Yuma propose des crackers aux grillons, "beaucoup moins énergivores en termes de ressources naturelles"

24 août 2020 à 08:34 - mise à jour 24 août 2020 à 08:52Temps de lecture2 min
Par RTBF

Convaincre les consommateurs belges de manger des insectes représente toujours un défi. C’est pourtant la mission que se donne la start-up bruxelloise Yuma, lancée en juin 2019 par Gabrielle Wittock et sa cousine.

"J’ai d’abord développé les recettes chez moi, puis je les ai testées sur des bandes privées et sur des marchés il y a plus d’un an dans les périodes des fêtes de fin d’année, et après je me suis entourée de professionnels pour vraiment développer les recettes et les goûts qui me plaisaient le plus", explique Gabrielle Wittock. "Et finalement, on a trouvé un atelier de sous-traitants où ils faisaient les recettes pour nous, parce que je me suis rendu compte en produisant ça chez moi pendant deux ou trois mois que ça n’allait pas pouvoir continuer comme ça."

Le résultat : une gamme de trois crackers d’apéro bio renforcés avec 3% de farine de grillons. Ce n’est pas énorme mais ce n’est qu’un début. Le but est d’habituer le consommateur à l’idée d’ingérer des insectes comestibles.

"On commence avec ce produit récréatif pour vraiment faire une première expérience gourmande avec le grillon. L’objectif est de développer toute une gamme de produits renforcés avec de plus en plus de farine de grillons et de protéines", annonce la fondatrice de Yuma.

Yuma propose une gamme de trois crackers d’apéro bio renforcés avec 3% de farine de grillons
Yuma propose une gamme de trois crackers d’apéro bio renforcés avec 3% de farine de grillons © Yuma

Proposer une alternative à la viande

L’objectif de Yuma sur le long terme est de proposer une alternative à la viande. "Pas en remplacement", dit Gabrielle Wittock, "parce que pour nous il faut vraiment manger de façon variée et exploiter tout ce que la planète nous offre et met à notre disposition."

Elle met en avant que manger des insectes est plus respectueux de la planète puisque le grillon nécessite en effet 2000 fois moins d’eau et émet 60 fois moins de gaz à effet de serre que la production de viande. "Les grillons sont beaucoup moins énergivores en termes de ressources naturelles pour nous apporter des protéines."

Impact du coronavirus sur la start-up

La crise sanitaire a impacté le développement de la start-up.

En effet, pour faire découvrir un nouveau produit alimentaire aux consommateurs, l’idéal est de faire un maximum de dégustations dans les magasins. Pour le moment, c’est interdit. Il faut aussi participer à des événements mais ceux-ci ont été pour l’essentiel annulés.

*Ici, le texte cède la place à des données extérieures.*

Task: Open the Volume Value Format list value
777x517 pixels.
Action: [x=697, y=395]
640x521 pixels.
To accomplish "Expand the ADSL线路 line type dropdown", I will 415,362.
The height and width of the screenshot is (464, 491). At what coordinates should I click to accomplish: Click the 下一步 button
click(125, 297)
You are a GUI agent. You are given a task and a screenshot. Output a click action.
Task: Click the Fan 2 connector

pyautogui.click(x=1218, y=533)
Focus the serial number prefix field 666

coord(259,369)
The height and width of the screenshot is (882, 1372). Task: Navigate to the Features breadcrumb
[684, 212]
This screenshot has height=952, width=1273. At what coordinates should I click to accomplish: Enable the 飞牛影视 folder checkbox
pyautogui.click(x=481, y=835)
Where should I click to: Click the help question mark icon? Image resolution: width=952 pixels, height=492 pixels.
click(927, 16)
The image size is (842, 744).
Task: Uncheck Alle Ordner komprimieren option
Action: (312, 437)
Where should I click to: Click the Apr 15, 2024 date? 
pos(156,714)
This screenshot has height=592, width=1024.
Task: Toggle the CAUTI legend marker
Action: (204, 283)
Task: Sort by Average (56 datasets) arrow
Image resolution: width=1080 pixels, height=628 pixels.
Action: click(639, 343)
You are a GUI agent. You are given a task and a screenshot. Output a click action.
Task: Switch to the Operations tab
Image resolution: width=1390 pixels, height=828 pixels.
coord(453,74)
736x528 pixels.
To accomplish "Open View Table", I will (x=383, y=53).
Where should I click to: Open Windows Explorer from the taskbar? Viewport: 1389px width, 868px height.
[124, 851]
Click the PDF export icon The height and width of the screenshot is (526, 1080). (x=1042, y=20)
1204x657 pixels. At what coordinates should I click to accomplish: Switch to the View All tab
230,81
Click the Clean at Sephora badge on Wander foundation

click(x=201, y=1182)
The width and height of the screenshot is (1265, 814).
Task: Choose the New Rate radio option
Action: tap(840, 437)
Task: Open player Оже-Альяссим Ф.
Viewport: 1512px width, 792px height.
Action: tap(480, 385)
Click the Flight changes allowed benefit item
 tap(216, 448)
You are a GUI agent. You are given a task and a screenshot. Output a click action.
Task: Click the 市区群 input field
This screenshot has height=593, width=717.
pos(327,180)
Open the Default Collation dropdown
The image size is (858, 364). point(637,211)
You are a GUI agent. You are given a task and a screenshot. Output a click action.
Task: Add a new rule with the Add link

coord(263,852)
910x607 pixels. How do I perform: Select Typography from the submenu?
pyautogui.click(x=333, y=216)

Côté positif, avec le confinement, les gens étaient hyperconnectés. Les ventes en ligne se sont donc envolées. L’entreprise a également pu terminer sans difficulté une levée de fonds sous la forme d’un crowdfunding.

"On voulait atteindre 10.000 euros", explique Gabrielle Wittock. "On en a demandé 8000 parce que c’est ce qu’on recommande de faire pour arriver à son objectif", poursuit-elle. "On a finalement atteint 13.500 euros. On était donc vraiment très contentes. Avec cet argent, on a lancé notre première production officielle dans notre atelier bruxellois, on a pu acheter les matières premières et les packagings et on a également investi dans la recherche et développement pour nos futurs produits", conclut la fondatrice.